Please write out the records exactly.

◆ **Data for this exercise**
______

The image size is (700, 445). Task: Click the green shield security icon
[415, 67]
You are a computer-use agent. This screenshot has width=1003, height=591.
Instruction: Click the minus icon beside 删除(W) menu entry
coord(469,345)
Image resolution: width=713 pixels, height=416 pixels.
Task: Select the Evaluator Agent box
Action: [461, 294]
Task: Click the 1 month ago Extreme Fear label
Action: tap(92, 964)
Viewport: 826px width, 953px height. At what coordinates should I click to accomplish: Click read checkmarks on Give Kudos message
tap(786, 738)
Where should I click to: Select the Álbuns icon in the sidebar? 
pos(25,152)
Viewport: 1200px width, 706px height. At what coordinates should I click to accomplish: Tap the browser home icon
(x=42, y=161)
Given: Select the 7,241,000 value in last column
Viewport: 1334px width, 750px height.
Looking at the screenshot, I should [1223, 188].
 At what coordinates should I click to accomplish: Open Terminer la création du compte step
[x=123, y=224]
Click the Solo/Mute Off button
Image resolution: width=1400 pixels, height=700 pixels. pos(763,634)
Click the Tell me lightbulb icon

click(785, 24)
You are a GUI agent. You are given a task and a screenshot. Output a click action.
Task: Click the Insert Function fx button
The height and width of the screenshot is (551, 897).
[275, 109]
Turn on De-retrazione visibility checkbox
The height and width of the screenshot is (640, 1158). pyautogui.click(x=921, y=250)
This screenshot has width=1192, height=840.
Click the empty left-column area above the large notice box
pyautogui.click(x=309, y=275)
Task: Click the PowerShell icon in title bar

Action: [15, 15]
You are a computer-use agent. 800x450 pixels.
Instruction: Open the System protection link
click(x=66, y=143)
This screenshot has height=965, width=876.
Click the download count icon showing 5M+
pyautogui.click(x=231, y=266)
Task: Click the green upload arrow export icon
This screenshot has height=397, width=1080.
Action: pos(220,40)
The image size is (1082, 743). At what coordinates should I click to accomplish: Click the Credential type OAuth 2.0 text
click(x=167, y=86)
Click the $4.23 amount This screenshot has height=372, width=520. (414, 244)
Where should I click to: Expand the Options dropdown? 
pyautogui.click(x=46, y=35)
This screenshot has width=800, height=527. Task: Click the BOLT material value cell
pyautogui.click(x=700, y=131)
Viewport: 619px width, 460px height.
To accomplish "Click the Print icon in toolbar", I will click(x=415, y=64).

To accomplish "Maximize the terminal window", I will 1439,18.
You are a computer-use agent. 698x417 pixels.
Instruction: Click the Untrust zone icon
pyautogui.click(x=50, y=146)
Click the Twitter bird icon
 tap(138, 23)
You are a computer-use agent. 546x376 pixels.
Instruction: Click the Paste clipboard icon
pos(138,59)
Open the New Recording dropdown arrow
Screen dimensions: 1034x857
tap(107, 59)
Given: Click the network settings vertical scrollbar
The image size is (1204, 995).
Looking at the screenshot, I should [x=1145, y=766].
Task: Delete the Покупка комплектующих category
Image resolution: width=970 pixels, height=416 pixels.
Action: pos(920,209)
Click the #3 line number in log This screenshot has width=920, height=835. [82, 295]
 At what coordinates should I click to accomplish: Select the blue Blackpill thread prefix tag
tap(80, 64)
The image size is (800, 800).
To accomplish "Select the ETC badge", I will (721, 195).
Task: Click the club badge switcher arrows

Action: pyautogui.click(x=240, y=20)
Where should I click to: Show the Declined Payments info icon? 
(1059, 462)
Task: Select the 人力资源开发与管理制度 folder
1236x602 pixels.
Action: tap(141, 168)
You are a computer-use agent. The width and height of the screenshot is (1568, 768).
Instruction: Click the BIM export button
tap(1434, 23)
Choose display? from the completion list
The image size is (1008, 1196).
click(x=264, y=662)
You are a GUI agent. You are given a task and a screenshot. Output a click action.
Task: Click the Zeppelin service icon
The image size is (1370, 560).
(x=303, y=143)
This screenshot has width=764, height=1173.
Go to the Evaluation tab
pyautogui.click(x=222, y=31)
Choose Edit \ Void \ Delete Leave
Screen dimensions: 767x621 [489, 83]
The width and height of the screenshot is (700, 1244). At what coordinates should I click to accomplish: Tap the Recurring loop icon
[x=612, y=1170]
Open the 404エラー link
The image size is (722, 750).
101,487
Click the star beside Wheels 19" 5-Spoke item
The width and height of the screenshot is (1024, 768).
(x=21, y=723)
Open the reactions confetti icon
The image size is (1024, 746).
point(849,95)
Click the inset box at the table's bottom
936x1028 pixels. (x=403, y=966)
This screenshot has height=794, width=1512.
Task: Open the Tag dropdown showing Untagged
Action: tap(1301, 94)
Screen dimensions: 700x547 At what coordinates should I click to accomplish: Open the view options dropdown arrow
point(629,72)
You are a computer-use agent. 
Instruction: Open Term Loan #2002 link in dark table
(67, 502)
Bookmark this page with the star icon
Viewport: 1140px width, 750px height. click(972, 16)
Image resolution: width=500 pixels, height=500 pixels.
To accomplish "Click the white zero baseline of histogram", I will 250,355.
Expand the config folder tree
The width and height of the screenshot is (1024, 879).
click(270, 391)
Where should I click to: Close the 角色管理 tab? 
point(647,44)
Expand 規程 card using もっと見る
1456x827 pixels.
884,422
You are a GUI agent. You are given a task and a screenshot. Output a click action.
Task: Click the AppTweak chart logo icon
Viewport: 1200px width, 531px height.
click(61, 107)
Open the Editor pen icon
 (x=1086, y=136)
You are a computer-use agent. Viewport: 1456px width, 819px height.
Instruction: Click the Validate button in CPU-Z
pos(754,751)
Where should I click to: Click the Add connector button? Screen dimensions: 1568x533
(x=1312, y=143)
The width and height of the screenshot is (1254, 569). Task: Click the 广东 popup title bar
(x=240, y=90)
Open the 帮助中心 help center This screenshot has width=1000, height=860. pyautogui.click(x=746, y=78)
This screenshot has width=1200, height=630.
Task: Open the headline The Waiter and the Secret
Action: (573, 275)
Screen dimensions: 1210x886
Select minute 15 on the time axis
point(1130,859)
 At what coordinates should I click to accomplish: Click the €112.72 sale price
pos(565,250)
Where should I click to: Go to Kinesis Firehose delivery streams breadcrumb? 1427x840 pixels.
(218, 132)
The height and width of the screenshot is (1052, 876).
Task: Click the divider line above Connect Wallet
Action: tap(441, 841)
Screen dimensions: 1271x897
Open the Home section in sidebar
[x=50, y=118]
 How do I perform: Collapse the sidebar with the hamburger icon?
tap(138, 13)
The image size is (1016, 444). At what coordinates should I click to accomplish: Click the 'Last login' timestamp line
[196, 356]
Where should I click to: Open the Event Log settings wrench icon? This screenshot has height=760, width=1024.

______

◆ **Answer section**
The image size is (700, 445). Task: Click the green shield security icon
[415, 67]
You are a computer-use agent. This screenshot has width=1003, height=591.
Instruction: Click the minus icon beside 删除(W) menu entry
coord(469,345)
Image resolution: width=713 pixels, height=416 pixels.
Task: Select the Evaluator Agent box
Action: [461, 294]
Task: Click the 1 month ago Extreme Fear label
Action: tap(92, 964)
Viewport: 826px width, 953px height. At what coordinates should I click to accomplish: Click read checkmarks on Give Kudos message
tap(786, 738)
Where should I click to: Select the Álbuns icon in the sidebar? 
pos(25,152)
Viewport: 1200px width, 706px height. At what coordinates should I click to accomplish: Tap the browser home icon
(x=42, y=161)
Given: Select the 7,241,000 value in last column
Viewport: 1334px width, 750px height.
Looking at the screenshot, I should [1223, 188].
 At what coordinates should I click to accomplish: Open Terminer la création du compte step
[x=123, y=224]
Click the Solo/Mute Off button
Image resolution: width=1400 pixels, height=700 pixels. pos(763,634)
Click the Tell me lightbulb icon

click(785, 24)
You are a GUI agent. You are given a task and a screenshot. Output a click action.
Task: Click the Insert Function fx button
The height and width of the screenshot is (551, 897).
[275, 109]
Turn on De-retrazione visibility checkbox
The height and width of the screenshot is (640, 1158). pyautogui.click(x=921, y=250)
This screenshot has width=1192, height=840.
Click the empty left-column area above the large notice box
pyautogui.click(x=309, y=275)
Task: Click the PowerShell icon in title bar

Action: [15, 15]
You are a computer-use agent. 800x450 pixels.
Instruction: Open the System protection link
click(x=66, y=143)
This screenshot has height=965, width=876.
Click the download count icon showing 5M+
pyautogui.click(x=231, y=266)
Task: Click the green upload arrow export icon
This screenshot has height=397, width=1080.
Action: pos(220,40)
The image size is (1082, 743). At what coordinates should I click to accomplish: Click the Credential type OAuth 2.0 text
click(x=167, y=86)
Click the $4.23 amount This screenshot has height=372, width=520. (414, 244)
Where should I click to: Expand the Options dropdown? 
pyautogui.click(x=46, y=35)
This screenshot has width=800, height=527. Task: Click the BOLT material value cell
pyautogui.click(x=700, y=131)
Viewport: 619px width, 460px height.
To accomplish "Click the Print icon in toolbar", I will click(x=415, y=64).

To accomplish "Maximize the terminal window", I will 1439,18.
You are a computer-use agent. 698x417 pixels.
Instruction: Click the Untrust zone icon
pyautogui.click(x=50, y=146)
Click the Twitter bird icon
 tap(138, 23)
You are a computer-use agent. 546x376 pixels.
Instruction: Click the Paste clipboard icon
pos(138,59)
Open the New Recording dropdown arrow
Screen dimensions: 1034x857
tap(107, 59)
Given: Click the network settings vertical scrollbar
The image size is (1204, 995).
Looking at the screenshot, I should [x=1145, y=766].
Task: Delete the Покупка комплектующих category
Image resolution: width=970 pixels, height=416 pixels.
Action: pos(920,209)
Click the #3 line number in log This screenshot has width=920, height=835. [82, 295]
 At what coordinates should I click to accomplish: Select the blue Blackpill thread prefix tag
tap(80, 64)
The image size is (800, 800).
To accomplish "Select the ETC badge", I will (721, 195).
Task: Click the club badge switcher arrows

Action: pyautogui.click(x=240, y=20)
Where should I click to: Show the Declined Payments info icon? 
(1059, 462)
Task: Select the 人力资源开发与管理制度 folder
1236x602 pixels.
Action: tap(141, 168)
You are a computer-use agent. The width and height of the screenshot is (1568, 768).
Instruction: Click the BIM export button
tap(1434, 23)
Choose display? from the completion list
The image size is (1008, 1196).
click(x=264, y=662)
You are a GUI agent. You are given a task and a screenshot. Output a click action.
Task: Click the Zeppelin service icon
The image size is (1370, 560).
(x=303, y=143)
This screenshot has width=764, height=1173.
Go to the Evaluation tab
pyautogui.click(x=222, y=31)
Choose Edit \ Void \ Delete Leave
Screen dimensions: 767x621 [489, 83]
The width and height of the screenshot is (700, 1244). At what coordinates should I click to accomplish: Tap the Recurring loop icon
[x=612, y=1170]
Open the 404エラー link
The image size is (722, 750).
101,487
Click the star beside Wheels 19" 5-Spoke item
The width and height of the screenshot is (1024, 768).
(x=21, y=723)
Open the reactions confetti icon
The image size is (1024, 746).
point(849,95)
Click the inset box at the table's bottom
936x1028 pixels. (x=403, y=966)
This screenshot has height=794, width=1512.
Task: Open the Tag dropdown showing Untagged
Action: tap(1301, 94)
Screen dimensions: 700x547 At what coordinates should I click to accomplish: Open the view options dropdown arrow
point(629,72)
You are a computer-use agent. 
Instruction: Open Term Loan #2002 link in dark table
(67, 502)
Bookmark this page with the star icon
Viewport: 1140px width, 750px height. click(972, 16)
Image resolution: width=500 pixels, height=500 pixels.
To accomplish "Click the white zero baseline of histogram", I will 250,355.
Expand the config folder tree
The width and height of the screenshot is (1024, 879).
click(270, 391)
Where should I click to: Close the 角色管理 tab? 
point(647,44)
Expand 規程 card using もっと見る
1456x827 pixels.
884,422
You are a GUI agent. You are given a task and a screenshot. Output a click action.
Task: Click the AppTweak chart logo icon
Viewport: 1200px width, 531px height.
click(61, 107)
Open the Editor pen icon
 (x=1086, y=136)
You are a computer-use agent. Viewport: 1456px width, 819px height.
Instruction: Click the Validate button in CPU-Z
pos(754,751)
Where should I click to: Click the Add connector button? Screen dimensions: 1568x533
(x=1312, y=143)
The width and height of the screenshot is (1254, 569). Task: Click the 广东 popup title bar
(x=240, y=90)
Open the 帮助中心 help center This screenshot has width=1000, height=860. pyautogui.click(x=746, y=78)
This screenshot has width=1200, height=630.
Task: Open the headline The Waiter and the Secret
Action: (573, 275)
Screen dimensions: 1210x886
Select minute 15 on the time axis
point(1130,859)
 At what coordinates should I click to accomplish: Click the €112.72 sale price
pos(565,250)
Where should I click to: Go to Kinesis Firehose delivery streams breadcrumb? 1427x840 pixels.
(218, 132)
The height and width of the screenshot is (1052, 876).
Task: Click the divider line above Connect Wallet
Action: tap(441, 841)
Screen dimensions: 1271x897
Open the Home section in sidebar
[x=50, y=118]
 How do I perform: Collapse the sidebar with the hamburger icon?
tap(138, 13)
The image size is (1016, 444). At what coordinates should I click to accomplish: Click the 'Last login' timestamp line
[196, 356]
Where should I click to: Open the Event Log settings wrench icon? This screenshot has height=760, width=1024.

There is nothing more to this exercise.